# EXERCICE ÉCRIT 1
Quelle raison l'extrait sur l'emprisonnement d'Ashraf Fayad donne-t-il au fait que les paroles de Mohammed al-Maghout « La joie n'est pas mon métier ! » reviennent sans cesse en cette fin d'année ? Répondez en une à trois phrases.
# EXERCICE ÉCRIT 2
Reprenez le poème de l'extrait sur l'emprisonnement d'Ashraf Fayad après son dernier vers et poursuivez-le.

# EXTRAIT DU TEXTE
::::

Chers amis, en cette fin d’année, ces paroles du poète syrien Mohammed al-Maghout me hantent : « La joie n’est pas mon métier ! » L’une des raisons est que je n’arrête pas de penser à un autre poète, le Palestinien Ashraf Fayad, condamné à huit ans de prison en Arabie Saoudite. Alors qu’il devait être libéré il y a plus d’un mois, il reste toujours incarcéré au mépris de ses droits les plus élémentaires. Je dois dire que j’ai remué ciel et terre depuis des années pour attirer l’attention sur le scandale de son emprisonnement et pour exiger sa libération. Sans résultat, hélas ! Je ne veux incriminer ici personne pour la mollesse de la mobilisation en sa faveur, atteignant l’indifférence notamment dans le monde arabe, y compris dans les milieux palestiniens influents. J’exprime simplement mon indignation et ma grande tristesse de voir abandonné un homme qui n’a eu pour seul tort que d’exercer son parler vrai de poète. En vous livrant le poème qui va suivre (écrit récemment), j’essaie de partager avec vous ces sentiments et j’aspire à cette consolation que la poésie peut parfois nous apporter
:J’ai un ami en prison.
Je pense à lui tous les jours et souvent me perds… dans ses pensées
Est-ce bien lui qui, le soir après l’extinction des lumières s’allonge sur sa paillasse ou est-ce moi ?
De lui ou de moi qui déambule,
hagard dans la cour de promenade mange sa pitance sans appétit retient ses larmes en écrivant des lettres à sa bien-aimée ?

::::

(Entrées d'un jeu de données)
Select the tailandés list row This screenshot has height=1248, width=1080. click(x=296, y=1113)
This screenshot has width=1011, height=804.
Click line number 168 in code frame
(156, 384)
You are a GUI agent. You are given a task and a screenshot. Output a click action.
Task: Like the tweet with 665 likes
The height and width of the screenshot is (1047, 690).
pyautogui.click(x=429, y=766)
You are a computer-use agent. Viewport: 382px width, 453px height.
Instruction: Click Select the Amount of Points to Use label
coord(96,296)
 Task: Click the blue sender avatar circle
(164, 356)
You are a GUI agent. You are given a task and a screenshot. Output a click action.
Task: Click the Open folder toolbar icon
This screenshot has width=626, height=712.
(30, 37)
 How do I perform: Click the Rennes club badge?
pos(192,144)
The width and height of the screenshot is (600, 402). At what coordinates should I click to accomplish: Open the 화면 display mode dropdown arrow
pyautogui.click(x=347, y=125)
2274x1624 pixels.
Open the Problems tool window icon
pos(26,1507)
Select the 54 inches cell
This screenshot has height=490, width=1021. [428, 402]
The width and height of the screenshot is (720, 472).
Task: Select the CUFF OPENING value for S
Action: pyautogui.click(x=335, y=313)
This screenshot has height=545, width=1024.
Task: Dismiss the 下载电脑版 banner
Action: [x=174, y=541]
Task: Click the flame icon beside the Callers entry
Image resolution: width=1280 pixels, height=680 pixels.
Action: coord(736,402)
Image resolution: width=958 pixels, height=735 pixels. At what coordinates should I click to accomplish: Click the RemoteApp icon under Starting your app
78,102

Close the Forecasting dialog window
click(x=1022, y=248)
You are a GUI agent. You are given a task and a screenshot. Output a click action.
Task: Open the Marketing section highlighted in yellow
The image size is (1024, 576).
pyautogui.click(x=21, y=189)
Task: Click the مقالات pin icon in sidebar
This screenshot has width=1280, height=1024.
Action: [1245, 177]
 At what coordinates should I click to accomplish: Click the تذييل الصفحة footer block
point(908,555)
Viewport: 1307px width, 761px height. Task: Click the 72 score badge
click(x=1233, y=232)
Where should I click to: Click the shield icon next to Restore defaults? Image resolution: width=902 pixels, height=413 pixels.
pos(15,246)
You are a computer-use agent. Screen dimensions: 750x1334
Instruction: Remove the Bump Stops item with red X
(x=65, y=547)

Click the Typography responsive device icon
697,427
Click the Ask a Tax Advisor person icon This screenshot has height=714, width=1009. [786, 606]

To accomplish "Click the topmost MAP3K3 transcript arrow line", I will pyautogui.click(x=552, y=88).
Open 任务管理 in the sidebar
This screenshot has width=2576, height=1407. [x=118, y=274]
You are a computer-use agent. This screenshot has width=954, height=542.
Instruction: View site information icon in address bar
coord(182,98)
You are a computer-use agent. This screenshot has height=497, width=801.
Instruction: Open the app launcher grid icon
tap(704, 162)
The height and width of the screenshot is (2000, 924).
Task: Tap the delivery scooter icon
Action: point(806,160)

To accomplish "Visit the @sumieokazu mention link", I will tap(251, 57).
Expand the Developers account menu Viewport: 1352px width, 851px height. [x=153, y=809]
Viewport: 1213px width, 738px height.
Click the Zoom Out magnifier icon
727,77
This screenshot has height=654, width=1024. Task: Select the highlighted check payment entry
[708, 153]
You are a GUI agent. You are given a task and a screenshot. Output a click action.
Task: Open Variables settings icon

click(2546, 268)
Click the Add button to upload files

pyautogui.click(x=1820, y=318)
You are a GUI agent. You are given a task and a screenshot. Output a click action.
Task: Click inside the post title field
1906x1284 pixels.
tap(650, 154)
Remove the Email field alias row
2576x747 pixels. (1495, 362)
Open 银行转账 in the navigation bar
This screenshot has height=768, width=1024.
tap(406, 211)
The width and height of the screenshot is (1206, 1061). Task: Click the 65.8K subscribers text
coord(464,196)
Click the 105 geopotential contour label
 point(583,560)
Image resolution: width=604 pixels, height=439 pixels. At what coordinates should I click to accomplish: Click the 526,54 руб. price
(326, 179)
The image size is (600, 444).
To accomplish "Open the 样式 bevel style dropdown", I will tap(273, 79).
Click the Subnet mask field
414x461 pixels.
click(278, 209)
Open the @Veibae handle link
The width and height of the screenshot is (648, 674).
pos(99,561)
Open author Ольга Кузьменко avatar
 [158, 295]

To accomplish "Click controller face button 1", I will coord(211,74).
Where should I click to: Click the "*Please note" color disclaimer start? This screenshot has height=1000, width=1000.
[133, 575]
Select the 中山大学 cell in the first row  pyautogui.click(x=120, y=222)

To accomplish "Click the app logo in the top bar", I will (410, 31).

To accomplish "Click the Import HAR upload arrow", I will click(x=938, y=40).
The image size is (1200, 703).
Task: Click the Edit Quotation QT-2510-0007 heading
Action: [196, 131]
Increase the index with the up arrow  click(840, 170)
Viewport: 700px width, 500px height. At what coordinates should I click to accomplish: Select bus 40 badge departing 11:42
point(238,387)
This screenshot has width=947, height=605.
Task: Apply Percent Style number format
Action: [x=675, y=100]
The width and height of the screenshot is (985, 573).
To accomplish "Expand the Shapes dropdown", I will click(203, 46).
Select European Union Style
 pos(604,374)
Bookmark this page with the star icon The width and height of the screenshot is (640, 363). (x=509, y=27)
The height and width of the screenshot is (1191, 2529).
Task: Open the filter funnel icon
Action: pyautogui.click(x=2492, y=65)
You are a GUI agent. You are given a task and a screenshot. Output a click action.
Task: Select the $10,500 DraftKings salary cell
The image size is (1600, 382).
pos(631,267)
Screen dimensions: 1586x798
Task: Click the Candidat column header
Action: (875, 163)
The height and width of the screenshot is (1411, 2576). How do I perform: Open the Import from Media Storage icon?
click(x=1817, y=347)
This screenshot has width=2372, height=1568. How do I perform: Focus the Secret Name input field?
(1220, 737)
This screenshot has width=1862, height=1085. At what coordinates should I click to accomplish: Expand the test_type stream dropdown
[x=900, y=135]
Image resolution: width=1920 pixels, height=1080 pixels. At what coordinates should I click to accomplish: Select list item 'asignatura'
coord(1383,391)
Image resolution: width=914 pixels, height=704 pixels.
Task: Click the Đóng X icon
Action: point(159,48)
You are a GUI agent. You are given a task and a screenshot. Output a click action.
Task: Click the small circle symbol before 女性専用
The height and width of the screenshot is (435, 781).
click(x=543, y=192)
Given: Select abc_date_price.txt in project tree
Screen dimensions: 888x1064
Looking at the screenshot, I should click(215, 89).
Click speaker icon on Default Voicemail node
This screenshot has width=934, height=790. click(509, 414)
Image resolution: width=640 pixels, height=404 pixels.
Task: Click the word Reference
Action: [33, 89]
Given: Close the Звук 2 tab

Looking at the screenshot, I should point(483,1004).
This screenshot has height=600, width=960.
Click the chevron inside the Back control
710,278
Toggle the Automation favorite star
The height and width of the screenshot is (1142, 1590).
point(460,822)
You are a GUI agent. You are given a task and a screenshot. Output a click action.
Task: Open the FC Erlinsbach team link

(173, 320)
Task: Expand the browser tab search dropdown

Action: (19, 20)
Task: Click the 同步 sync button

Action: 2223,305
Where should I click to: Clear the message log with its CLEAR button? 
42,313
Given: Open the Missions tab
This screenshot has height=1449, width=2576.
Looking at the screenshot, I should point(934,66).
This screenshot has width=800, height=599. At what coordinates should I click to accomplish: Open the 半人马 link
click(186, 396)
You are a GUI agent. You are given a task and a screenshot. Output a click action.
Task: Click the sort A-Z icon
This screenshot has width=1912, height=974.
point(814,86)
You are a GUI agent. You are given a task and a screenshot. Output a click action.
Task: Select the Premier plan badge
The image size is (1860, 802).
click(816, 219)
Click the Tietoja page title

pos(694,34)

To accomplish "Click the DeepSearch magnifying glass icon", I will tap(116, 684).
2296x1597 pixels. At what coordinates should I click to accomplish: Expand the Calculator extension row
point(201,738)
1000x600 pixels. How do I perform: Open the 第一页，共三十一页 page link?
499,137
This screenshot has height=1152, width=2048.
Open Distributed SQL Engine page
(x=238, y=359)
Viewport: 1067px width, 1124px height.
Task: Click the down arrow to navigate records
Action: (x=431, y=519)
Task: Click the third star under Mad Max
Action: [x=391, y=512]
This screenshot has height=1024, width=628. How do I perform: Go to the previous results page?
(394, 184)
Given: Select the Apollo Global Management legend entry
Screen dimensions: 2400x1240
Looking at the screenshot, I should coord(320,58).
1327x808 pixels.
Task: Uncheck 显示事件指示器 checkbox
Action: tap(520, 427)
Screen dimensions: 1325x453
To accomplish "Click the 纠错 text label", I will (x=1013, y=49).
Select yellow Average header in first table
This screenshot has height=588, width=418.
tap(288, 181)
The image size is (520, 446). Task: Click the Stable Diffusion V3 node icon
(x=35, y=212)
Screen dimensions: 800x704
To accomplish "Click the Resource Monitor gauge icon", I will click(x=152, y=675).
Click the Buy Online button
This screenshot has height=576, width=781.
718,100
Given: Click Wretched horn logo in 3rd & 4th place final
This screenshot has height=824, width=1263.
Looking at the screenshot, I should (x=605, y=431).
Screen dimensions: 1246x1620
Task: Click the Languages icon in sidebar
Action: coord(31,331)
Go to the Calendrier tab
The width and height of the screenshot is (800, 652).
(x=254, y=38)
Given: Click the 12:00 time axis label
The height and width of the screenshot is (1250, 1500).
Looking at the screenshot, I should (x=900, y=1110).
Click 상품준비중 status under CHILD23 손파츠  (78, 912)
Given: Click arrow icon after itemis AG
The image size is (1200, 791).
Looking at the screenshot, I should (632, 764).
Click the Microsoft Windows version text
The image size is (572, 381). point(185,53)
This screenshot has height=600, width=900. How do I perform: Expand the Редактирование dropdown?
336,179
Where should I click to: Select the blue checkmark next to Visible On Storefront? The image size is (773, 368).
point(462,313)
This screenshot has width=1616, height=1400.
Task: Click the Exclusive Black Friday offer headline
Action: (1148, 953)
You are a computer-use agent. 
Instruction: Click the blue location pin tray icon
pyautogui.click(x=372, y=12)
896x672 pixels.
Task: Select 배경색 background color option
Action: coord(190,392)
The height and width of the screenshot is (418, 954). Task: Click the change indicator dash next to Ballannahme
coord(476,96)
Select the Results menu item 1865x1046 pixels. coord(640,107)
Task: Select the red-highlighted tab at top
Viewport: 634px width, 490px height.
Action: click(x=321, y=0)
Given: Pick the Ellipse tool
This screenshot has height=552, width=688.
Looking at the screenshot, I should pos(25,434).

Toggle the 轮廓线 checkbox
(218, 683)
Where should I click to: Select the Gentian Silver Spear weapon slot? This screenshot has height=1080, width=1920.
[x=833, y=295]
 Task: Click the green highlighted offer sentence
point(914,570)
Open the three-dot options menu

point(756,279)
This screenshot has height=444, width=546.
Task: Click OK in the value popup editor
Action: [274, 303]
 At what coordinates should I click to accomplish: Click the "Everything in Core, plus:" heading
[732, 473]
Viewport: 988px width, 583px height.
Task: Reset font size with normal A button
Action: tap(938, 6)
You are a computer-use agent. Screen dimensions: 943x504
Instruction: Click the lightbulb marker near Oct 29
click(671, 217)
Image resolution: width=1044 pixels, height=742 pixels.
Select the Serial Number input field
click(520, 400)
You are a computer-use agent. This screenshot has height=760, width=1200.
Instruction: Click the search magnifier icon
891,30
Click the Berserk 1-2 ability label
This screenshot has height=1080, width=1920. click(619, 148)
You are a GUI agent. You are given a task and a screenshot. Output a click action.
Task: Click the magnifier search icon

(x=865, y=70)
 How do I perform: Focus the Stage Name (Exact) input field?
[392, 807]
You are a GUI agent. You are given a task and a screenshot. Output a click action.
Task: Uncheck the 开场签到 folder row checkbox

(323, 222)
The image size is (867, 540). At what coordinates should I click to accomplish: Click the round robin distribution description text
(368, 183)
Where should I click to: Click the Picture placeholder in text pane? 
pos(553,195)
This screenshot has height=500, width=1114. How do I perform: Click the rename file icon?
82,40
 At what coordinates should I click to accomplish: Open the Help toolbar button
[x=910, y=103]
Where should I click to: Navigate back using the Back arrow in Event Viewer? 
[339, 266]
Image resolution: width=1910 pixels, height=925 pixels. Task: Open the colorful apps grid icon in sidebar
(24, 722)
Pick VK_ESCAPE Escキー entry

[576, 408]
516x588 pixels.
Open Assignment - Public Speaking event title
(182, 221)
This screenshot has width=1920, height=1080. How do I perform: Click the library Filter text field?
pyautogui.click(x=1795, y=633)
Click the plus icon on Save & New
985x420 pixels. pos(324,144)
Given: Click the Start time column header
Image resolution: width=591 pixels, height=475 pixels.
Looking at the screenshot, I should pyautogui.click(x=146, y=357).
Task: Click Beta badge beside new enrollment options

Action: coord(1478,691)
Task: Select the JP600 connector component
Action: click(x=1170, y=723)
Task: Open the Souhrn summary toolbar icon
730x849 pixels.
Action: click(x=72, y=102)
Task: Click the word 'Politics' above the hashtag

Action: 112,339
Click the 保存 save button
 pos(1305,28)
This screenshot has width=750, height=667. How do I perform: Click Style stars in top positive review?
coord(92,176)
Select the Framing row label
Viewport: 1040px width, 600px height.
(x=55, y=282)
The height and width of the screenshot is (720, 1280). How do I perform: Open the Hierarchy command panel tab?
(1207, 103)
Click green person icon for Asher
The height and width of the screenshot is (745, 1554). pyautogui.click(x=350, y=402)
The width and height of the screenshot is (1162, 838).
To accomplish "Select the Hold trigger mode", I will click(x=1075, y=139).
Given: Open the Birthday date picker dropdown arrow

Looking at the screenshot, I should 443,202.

::::

# CORRIGÉ 1
La personne qui écrit pense sans arrêt au poète palestinien Ashraf Fayad, condamné à huit ans de prison en Arabie Saoudite. Il devait être libéré il y a plus d'un mois, mais il reste toujours incarcéré au mépris de ses droits les plus élémentaires.

# CORRIGÉ 2
Mon ami a été condamné pour “apostasie” : un livre où imprudent comme tout poète qui se respecte il a fait peu cas de la censure et de l’autocensure. Des propos assez libres sur la religion tenus dans un café et rapportés par un voisin de table très très intéressé Il a passé maintenant sept années en prison et il lui en reste une à purge la plus dure si j’en juge d’après mon expérience en la matière. Sa peine ayant été assortie de huit cents coups de fouet il en a reçu plus des deux tiers et devra recevoir le reste avant son élargissement. Mon ami n’a pas toujours le moral, Il a dépassé le stade de la colère noire puis froide. C’est qu’il ne sait plus dans quel monde il vit et se sent exilé au sein de l’humanité. Dans l’étau de laideur où il étouffe comment peut-il continuer à caresser de la beauté ne serait-ce que l’idée ? Sa solitude est plus tyrannique que celle de l’incommensurable désert qui l’entoure. J’ai un ami en prison et je pense à lui aujourd’hui comme les autres jours.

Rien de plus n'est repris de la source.